# How can benzaldehyde have a pKa of 14.9?

There are numerous websites out there which claim that the pKa of benzaldehyde – C6H5CHO – is 14.90. (Just do a Google search for benzaldehyde pka to see what I mean.) This doesn't make sense chemically, as there are no protons in benzaldehyde which would be so acidic.

However, it doesn't seem to have been made up. The CRC Handbook of Chemistry and Physics lists the same value of 14.90 for the pKa of benzaldehyde, at 25 °C in aqueous solution. But I can't find this information in the primary literature.

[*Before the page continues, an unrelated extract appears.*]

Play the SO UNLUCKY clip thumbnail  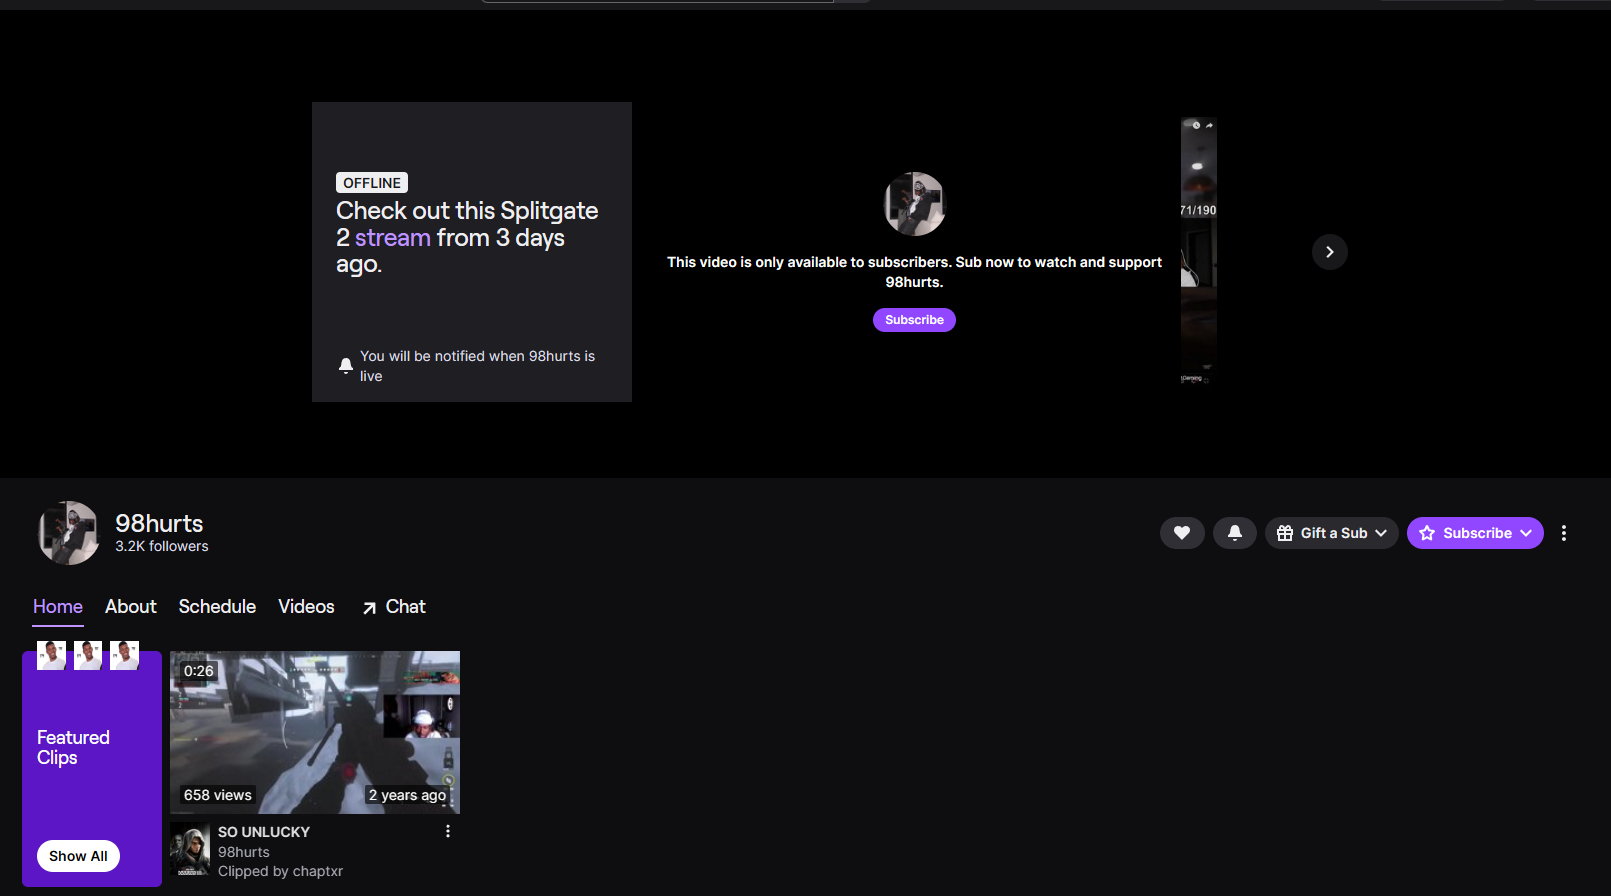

If this value refers to the acidity of the hydrate, does it include the equilibrium constant for hydrate formation? i.e. is this Ka the equilibrium constant for the reaction

$$\ce{PhCHO + 2H2O <=> H3O+ + PhCH(OH)O-}$$

or is it just

$$\ce{PhCH(OH)2 + H2O <=> H3O+ + PhCH(OH)O-}?$$

I would appreciate some kind of definitive evidence. Using chemical reasoning and intuition is great, but if this value is to be of any use to anybody, then we need to know exactly what it describes.

• Is it possible this is a value for the hydrate? – Dennis Cao Jan 7 at 19:57
• @DennisCao, indeed, that's my primary suspicion: it might be analogous to the "pKa" of CO2. – orthocresol Jan 7 at 19:59
• I think this must be for the deprotonation of the hydrate. – Waylander Jan 7 at 22:05
• Not that it's the definitive source, but the book "Dictionary of Food Compounds" (see Google Books preview) suggests it is indeed the hydrate. – SendersReagent Jan 7 at 22:07

Significant amount of geminal diol of benzaldehyde exists in an aqueous solution of benzaldehyde at 25 °C because $$\mathrm{p}K_{\text{hyd}} = 2$$ (Ref. 1)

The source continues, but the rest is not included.